Diese Unklarheiten sind nur die Spitze des Eisbergs von rechtlichem Wirrwarr, den die Bundesregierung mit dem IuKDG verursacht. Den vielzitierten jungen Multimedia-Unternehmen, den Internet-Providern und den Informationsdienste-Anbietern helfen Sie, Herr Rüttgers, damit nicht. Diese Unternehmen und ihre Kunden können höchstens die Auflösung des von Ihnen und den Medienexperten der Staatskanzleien angerichteten Wirrwarrs bei den Ge-
Dr. Manuel Kiper
richten ausfechten. Das werden einzelne kleine Anbieter nicht überleben.
Eines wird klar: Sie haben Arbeitsplätze offensichtlich vorrangig bei der Juristenzunft geschaffen.
Dieses IuKDG ist eine erstklassige ABM-Maßnahme für Juristen.
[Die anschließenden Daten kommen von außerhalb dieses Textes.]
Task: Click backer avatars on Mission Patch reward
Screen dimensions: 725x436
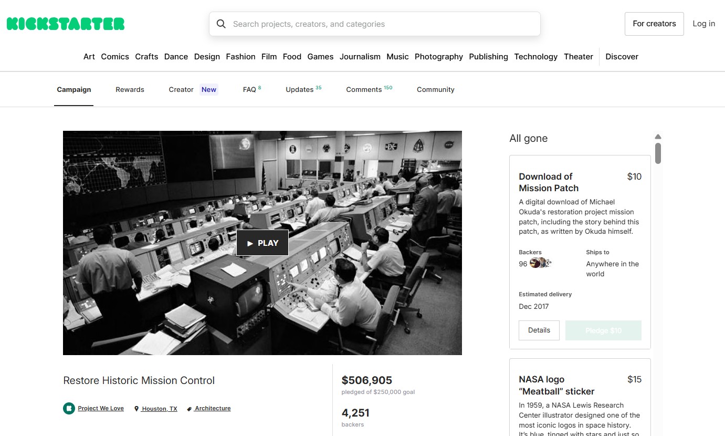Action: tap(541, 264)
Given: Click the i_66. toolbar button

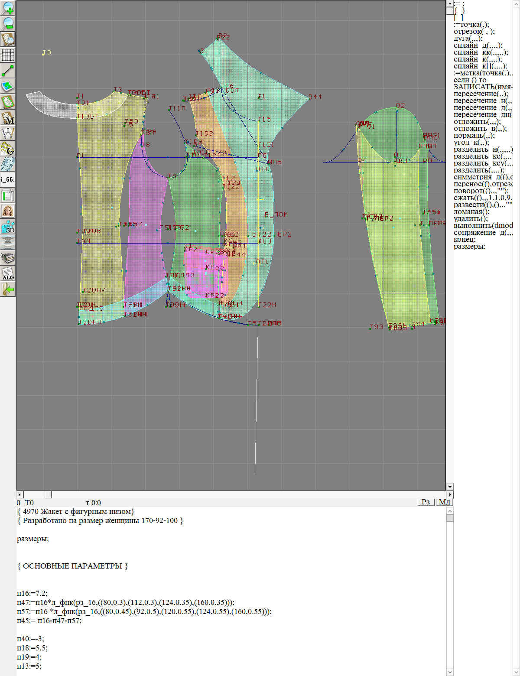Looking at the screenshot, I should pos(8,179).
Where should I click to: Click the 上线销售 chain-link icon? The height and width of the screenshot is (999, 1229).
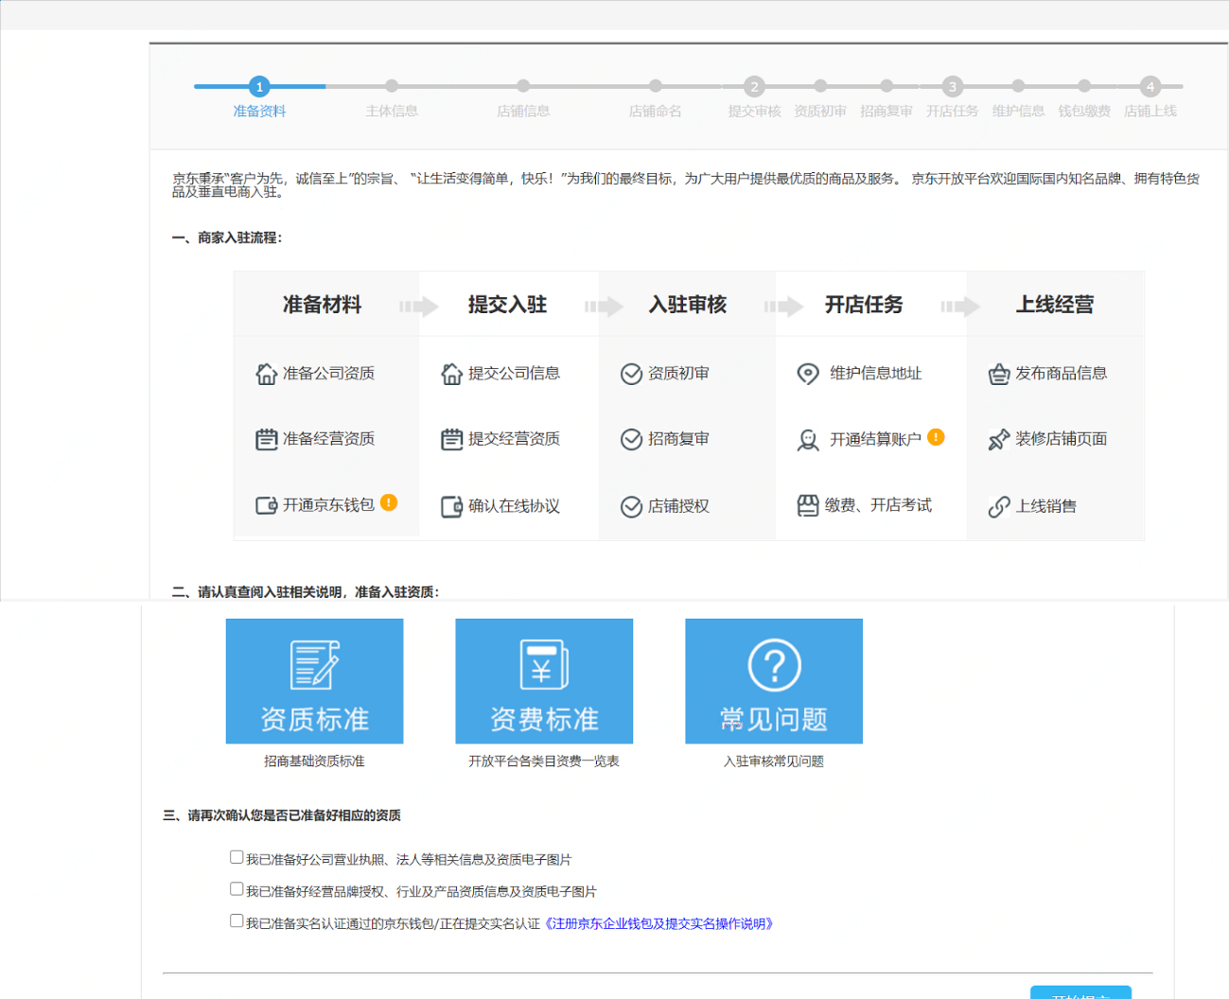point(1000,506)
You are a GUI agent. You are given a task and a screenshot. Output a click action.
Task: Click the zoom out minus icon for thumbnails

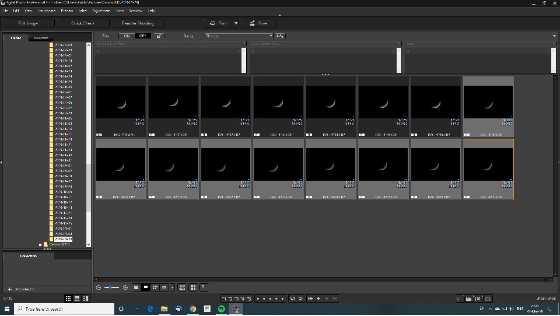click(99, 287)
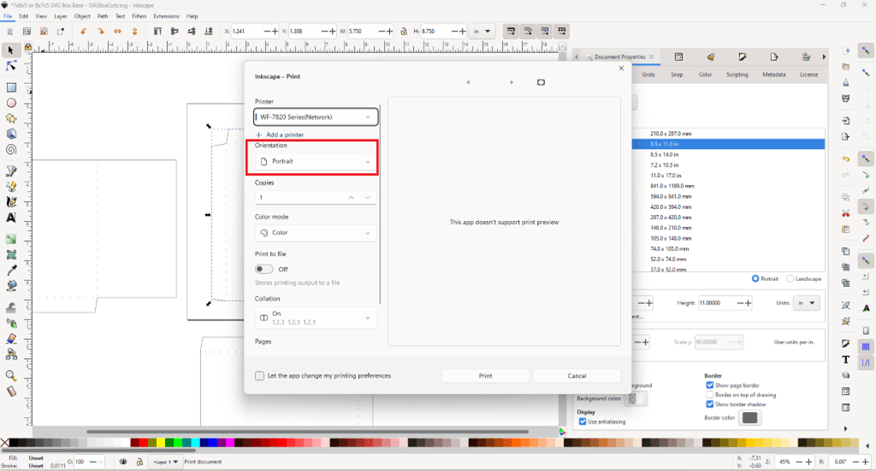Click the Print button
The width and height of the screenshot is (876, 471).
(x=485, y=376)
Verehrte Kolleginnen und Kollegen, wie sieht es mit den wirtschaftlichen Auswirkungen dieses Gesetzes aus? Für die Firmen entstehen neue Kosten durch die Einrichtung von Jugendschutzbeauftragten, durch neue Software zur gesetzestreuen Anzeige der laufenden Kosten und durch gesetzeskonforme Neustrukturierung der Datenströme bei Providern. Das sind alles Kosten, denen kein Nutzenäquivalent im Sinne von Datenschutz und Kundenschutz gegenübersteht.
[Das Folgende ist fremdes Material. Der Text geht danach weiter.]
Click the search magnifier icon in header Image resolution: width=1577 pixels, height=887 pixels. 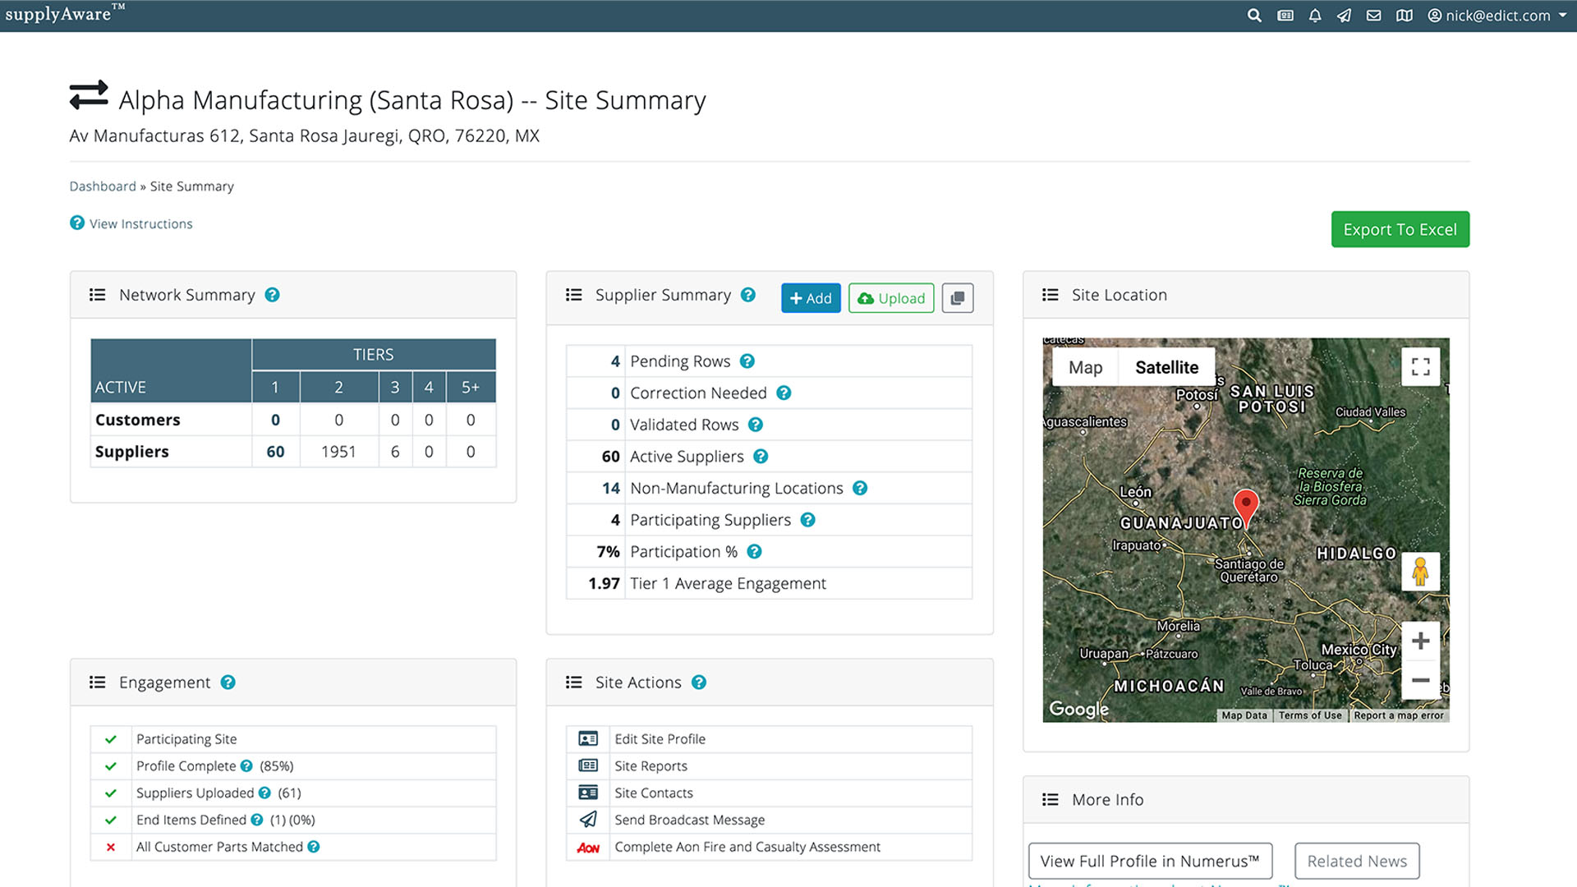click(x=1253, y=16)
Die Weiterentwicklung zuverlässiger Kryptiersysteme - Herr Minister, Sie haben uns das auf unsere Kleine Anfrage geantwortet - ist für die Förderung seitens des Forschungsministers tabu. Auch die vorgelegten Regelungen zur digitalen Signatur berechtigen nicht zu der Erwartung einer wirtschaftlichen Aufwärtsentwicklung oder Rechtssicherheit auf diesem Felde. Herr Tauss hat schon gesagt, daß wir für das Internet Krypto-Software nutzen: Verschlüsseln und Signieren sind zwei Seiten derselben Medaille, von der die Bundesregierung zur Zeit erst einmal nur die eine Seite regeln will.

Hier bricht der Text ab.